Prevayler was used to store the state of candidates’ tests on a server physically located within a single testing centre. The volume of data stored was fairly low, since at most there would only be a few hundred candidates taking a test at a single testing centre. Therefore it was practical to run Prevayler on commodity hardware in 2004 – the ‘server’ was in most cases just a typical low-end desktop machine temporarily borrowed for the purpose of running an exam.

The idea was that if a candidate’s computer crashed while they were taking the test, then they could quickly resume the test on the same or different computer. It worked pretty well.

There were occasional difficulties when some new requirement led to a change to the object model, since by default Prevayler close-couples the object model to the representation of data on disk. This wasn’t actually a major problem for us, since changes to the object model occurred between exams at which point we could usually afford to throw old data away (with some exceptions due to bad design on our part).

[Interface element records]

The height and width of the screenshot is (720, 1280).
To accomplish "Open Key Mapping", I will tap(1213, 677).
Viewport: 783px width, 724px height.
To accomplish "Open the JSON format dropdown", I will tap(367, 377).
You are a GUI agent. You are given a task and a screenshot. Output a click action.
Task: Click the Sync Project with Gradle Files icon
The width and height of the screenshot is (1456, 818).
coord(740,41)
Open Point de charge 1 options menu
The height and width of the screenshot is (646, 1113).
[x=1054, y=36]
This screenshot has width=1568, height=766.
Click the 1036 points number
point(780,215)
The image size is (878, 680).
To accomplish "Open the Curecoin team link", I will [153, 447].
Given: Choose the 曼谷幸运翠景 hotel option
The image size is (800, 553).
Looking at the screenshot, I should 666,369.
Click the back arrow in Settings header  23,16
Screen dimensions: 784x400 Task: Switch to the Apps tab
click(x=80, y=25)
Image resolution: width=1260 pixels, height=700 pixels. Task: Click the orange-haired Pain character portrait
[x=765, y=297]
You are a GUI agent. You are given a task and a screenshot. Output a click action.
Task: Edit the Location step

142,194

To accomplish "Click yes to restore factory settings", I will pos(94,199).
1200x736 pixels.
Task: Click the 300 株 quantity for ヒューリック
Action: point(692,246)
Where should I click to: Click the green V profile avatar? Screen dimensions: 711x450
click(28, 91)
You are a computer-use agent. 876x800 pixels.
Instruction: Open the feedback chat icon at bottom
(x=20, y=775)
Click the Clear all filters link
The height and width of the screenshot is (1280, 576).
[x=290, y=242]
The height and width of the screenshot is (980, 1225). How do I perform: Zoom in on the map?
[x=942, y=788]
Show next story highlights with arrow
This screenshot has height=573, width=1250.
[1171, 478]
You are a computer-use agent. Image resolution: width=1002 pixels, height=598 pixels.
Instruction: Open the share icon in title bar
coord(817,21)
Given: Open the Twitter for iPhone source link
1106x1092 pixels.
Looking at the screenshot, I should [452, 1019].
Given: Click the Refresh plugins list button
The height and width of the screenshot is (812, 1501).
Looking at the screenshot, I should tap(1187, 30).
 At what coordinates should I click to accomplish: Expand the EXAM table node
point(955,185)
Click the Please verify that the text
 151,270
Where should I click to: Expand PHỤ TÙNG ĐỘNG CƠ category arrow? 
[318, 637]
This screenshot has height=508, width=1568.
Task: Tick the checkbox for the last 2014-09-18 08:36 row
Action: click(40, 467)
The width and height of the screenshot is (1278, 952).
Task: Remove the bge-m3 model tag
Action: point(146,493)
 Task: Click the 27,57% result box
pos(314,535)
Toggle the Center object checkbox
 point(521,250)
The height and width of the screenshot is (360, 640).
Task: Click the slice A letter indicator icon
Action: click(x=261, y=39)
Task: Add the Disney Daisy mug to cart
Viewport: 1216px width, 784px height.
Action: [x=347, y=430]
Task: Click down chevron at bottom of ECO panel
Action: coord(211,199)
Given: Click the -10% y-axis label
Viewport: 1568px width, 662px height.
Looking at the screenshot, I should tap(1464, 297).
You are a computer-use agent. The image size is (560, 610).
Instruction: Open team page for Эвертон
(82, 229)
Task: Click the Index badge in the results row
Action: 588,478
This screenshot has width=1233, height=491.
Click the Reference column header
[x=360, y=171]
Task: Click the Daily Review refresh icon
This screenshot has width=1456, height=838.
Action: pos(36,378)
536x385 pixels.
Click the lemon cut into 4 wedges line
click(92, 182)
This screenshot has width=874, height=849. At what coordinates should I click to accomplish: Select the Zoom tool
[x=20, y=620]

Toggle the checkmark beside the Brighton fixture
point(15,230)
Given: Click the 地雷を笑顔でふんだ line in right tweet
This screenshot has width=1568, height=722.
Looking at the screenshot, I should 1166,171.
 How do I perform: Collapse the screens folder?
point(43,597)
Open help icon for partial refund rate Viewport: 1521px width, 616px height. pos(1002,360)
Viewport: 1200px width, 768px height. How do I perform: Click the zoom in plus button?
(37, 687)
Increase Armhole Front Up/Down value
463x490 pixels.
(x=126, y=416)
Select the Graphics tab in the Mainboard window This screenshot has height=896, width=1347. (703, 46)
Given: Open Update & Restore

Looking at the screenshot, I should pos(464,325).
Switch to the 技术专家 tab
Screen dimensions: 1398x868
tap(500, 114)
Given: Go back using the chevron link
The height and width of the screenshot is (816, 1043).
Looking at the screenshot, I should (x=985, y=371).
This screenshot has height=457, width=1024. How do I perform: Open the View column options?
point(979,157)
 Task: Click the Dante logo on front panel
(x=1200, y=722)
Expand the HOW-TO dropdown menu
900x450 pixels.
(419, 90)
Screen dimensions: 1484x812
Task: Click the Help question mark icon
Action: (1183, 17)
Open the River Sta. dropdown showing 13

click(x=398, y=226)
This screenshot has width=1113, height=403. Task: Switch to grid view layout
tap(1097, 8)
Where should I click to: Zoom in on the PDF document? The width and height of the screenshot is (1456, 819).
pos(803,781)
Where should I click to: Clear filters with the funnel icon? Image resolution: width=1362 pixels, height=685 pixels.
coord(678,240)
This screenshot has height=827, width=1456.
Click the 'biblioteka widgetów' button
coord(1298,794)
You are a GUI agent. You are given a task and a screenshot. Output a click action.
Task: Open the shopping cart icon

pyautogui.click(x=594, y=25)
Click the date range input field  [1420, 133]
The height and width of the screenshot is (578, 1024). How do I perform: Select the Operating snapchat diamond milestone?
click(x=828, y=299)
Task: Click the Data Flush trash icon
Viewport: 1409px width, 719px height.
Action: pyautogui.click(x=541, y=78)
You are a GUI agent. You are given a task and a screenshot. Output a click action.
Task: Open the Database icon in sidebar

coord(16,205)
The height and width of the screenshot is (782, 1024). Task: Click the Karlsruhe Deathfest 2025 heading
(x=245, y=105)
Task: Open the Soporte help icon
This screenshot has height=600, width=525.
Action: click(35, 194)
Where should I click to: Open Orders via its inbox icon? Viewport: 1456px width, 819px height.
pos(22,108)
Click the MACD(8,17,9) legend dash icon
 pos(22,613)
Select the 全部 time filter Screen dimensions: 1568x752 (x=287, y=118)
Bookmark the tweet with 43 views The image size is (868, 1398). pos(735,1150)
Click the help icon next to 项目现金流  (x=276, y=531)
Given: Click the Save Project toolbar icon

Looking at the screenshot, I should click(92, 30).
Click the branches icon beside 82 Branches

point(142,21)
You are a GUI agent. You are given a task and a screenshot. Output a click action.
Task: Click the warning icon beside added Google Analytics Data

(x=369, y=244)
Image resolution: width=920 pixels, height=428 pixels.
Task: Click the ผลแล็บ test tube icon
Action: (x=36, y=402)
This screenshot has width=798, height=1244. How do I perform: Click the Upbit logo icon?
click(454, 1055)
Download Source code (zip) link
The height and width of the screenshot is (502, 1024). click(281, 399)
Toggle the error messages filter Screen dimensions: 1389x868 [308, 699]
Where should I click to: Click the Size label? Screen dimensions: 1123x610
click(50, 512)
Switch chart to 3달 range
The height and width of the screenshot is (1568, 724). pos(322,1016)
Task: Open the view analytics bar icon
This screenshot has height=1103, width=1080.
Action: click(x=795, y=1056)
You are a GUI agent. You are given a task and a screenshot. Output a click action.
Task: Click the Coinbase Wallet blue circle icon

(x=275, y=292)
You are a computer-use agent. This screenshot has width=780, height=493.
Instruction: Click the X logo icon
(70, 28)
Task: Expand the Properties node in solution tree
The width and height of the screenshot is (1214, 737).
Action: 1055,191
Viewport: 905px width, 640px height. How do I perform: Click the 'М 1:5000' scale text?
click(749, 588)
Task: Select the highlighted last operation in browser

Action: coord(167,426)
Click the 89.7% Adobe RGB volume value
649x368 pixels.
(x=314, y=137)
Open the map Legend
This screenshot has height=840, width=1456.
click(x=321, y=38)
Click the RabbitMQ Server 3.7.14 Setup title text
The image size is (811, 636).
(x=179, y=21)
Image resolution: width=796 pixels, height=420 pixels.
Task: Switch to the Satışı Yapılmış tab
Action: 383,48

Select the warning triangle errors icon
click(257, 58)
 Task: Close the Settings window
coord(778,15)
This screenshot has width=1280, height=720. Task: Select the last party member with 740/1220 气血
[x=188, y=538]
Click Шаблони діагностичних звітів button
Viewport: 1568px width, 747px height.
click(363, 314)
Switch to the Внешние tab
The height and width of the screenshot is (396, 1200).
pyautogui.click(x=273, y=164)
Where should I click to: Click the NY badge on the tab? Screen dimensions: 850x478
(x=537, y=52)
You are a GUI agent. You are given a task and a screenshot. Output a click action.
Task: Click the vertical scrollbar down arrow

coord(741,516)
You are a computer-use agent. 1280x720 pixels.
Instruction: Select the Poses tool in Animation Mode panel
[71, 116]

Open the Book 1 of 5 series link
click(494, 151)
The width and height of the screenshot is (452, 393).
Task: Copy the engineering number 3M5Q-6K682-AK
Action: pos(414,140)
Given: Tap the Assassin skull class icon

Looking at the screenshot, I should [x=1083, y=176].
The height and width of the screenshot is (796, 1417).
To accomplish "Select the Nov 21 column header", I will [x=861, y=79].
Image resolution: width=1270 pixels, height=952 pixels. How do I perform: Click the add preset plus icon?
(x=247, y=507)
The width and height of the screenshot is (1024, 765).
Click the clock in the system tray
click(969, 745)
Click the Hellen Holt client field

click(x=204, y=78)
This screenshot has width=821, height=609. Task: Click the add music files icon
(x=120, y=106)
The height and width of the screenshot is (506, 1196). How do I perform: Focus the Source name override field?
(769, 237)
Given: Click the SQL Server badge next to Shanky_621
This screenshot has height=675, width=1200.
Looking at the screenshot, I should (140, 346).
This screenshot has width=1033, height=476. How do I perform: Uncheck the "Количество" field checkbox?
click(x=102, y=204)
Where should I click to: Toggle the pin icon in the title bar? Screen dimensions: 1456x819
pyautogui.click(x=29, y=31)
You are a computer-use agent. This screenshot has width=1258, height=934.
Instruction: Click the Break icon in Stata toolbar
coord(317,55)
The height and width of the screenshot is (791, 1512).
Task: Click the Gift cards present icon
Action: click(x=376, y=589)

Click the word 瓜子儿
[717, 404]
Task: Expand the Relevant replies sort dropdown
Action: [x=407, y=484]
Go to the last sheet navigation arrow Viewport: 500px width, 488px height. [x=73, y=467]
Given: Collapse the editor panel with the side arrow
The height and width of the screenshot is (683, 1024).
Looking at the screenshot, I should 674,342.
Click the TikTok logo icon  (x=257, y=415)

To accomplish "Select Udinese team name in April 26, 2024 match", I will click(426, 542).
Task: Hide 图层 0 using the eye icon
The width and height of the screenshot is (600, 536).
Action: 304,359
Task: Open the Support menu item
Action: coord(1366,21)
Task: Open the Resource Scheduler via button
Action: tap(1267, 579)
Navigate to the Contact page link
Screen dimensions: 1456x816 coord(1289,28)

• **Work to do**
Reproduce verbatim the portion of the Prevayler passage above from "Prevayler was used" up to and including "running an exam.".

• **Written solution**
Prevayler was used to store the state of candidates’ tests on a server physically located within a single testing centre. The volume of data stored was fairly low, since at most there would only be a few hundred candidates taking a test at a single testing centre. Therefore it was practical to run Prevayler on commodity hardware in 2004 – the ‘server’ was in most cases just a typical low-end desktop machine temporarily borrowed for the purpose of running an exam.